Howard Peters Rawlings Conservatory & Botanic Gardens
L’ambiance était très bonne et là vraiment beaucoup de gens dansaient. Cela dit au bout d’une demi heure, nous avons remarqué un détail qui nous avait échappé au départ : quasiment tout le monde (y compris le groupe qui jouait de la musique) était noir. En fait à part nous-mêmes, nous n’avons vu que 2 autres couples blancs. Et là je me suis souvenu que nous étions allés une fois à la piscine publique de plein air du quartier Druid Hill, et là encore quasiment tout le monde était noir. Alors qu’apparemment on trouve une population
quasi totalement blanche à la piscine de Hampden. Mais il ne faut pas se tromper : au même titre que les rues et les maisons de Druid Hill, la piscine était aussi très propre et belle. J’entends par là qu’il ne s’agit pas là d’un ghetto au sens où on peut l’entendre en France (sens péjoratif). C’est juste que les populations ne se mélangent apparemment pas trop.

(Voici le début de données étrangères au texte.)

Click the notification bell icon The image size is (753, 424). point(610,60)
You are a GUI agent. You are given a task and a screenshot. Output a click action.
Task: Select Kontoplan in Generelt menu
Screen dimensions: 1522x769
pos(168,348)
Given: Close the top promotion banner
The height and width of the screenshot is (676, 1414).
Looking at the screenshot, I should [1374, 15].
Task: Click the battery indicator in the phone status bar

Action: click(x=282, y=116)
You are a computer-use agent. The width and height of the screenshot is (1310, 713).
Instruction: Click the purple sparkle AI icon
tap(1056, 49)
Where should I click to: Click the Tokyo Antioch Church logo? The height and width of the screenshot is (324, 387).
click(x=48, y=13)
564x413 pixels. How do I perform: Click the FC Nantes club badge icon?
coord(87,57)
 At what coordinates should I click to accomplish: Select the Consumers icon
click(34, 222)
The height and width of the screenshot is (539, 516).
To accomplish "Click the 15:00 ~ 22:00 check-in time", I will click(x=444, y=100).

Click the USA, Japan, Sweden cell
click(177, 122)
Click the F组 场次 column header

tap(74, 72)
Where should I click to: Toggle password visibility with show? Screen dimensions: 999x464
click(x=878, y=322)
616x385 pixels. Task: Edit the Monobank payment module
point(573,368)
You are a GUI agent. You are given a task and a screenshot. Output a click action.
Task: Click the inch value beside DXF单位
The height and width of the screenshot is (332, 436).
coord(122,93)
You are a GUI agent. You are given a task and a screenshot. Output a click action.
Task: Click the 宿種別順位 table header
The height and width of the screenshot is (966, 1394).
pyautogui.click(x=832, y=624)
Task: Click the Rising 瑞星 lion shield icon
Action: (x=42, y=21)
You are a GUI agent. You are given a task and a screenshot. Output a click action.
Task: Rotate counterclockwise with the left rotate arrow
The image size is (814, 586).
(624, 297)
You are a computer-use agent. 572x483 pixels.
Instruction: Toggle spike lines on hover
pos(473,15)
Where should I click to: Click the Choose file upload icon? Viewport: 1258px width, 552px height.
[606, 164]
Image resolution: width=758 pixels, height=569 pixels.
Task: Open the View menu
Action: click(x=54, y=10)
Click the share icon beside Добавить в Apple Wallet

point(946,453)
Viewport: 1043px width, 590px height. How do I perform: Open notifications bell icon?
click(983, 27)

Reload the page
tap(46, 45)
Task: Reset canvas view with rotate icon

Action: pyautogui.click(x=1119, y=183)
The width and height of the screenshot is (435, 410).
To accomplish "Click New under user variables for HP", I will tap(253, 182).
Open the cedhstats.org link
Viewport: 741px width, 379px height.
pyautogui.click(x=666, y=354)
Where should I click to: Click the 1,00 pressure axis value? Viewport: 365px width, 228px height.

C’est bizarre car en France on n’est pas très habitués à ça. Je veux dire qu’il me semble que globalement la mixité sociale est plus grande. Mais j’insiste encore sur le fait que quartier noir ne vaut pas forcément dire quartier pauvre (autant que nous puissions en juger de l’extérieur) : il y avait par exemple autant de belles voitures sur le parking de ce côté-ci de l’autoroute que de l’autre côté…
En fait on reste beaucoup plus dans sa community. Cette notion de community ne se limite pas aux questions de «race» et de « couleur », chacun a une ou plusieurs community, qui peut être son voisinage, son université où il a fait ses études ou son église… Et chacun s’appuie beaucoup sur ses communities. C’est une notion que nous avons encore un peu de mal à appréhender, qui est à la fois séduisante (car cela sous-entend de l’entraide et un groupe soudé dans un pays réputé individualiste) mais qui nous semble aussi réductrice puisqu’on est censé avoir un a priori positif envers les membres de sa community, mais alors quid du libre arbitre ? Mais il doit y avoir des subtilités que nous n’avons pas encore cernées… En tout cas le quartier géographique de Druid Hill semble être essentiellement dédié à la community noire… Mais cela reste à confirmer.
Une dernière chose : en France où il est interdit de faire des statistiques « raciales », à chaque fois qu’on peut évoquer ces questions, on peut être suspecté de racisme. Ce n’est évidemment pas mon propos ici et je trouve que le racisme est une des choses les plus hideuses au monde. Mais ici aux États-Unis comme chacun le sait un autre choix a été fait : celui de traiter le sujet et si j’ose dire prendre le taureau par les cornes et poser clairement la question de la place de chaque population dans la société. Et c’est bien dans ce sens que j’aborde ces questions ici.”
2 Comments
Anonyme
I think this is a common phenomenon throughout the US.
Todd
Mitra
Hi Todd,
Maybe it's common and usual for Americans, but it is quite surprising for French people. Higher mixity in France is probably a consequence of "French assimilation" ideal.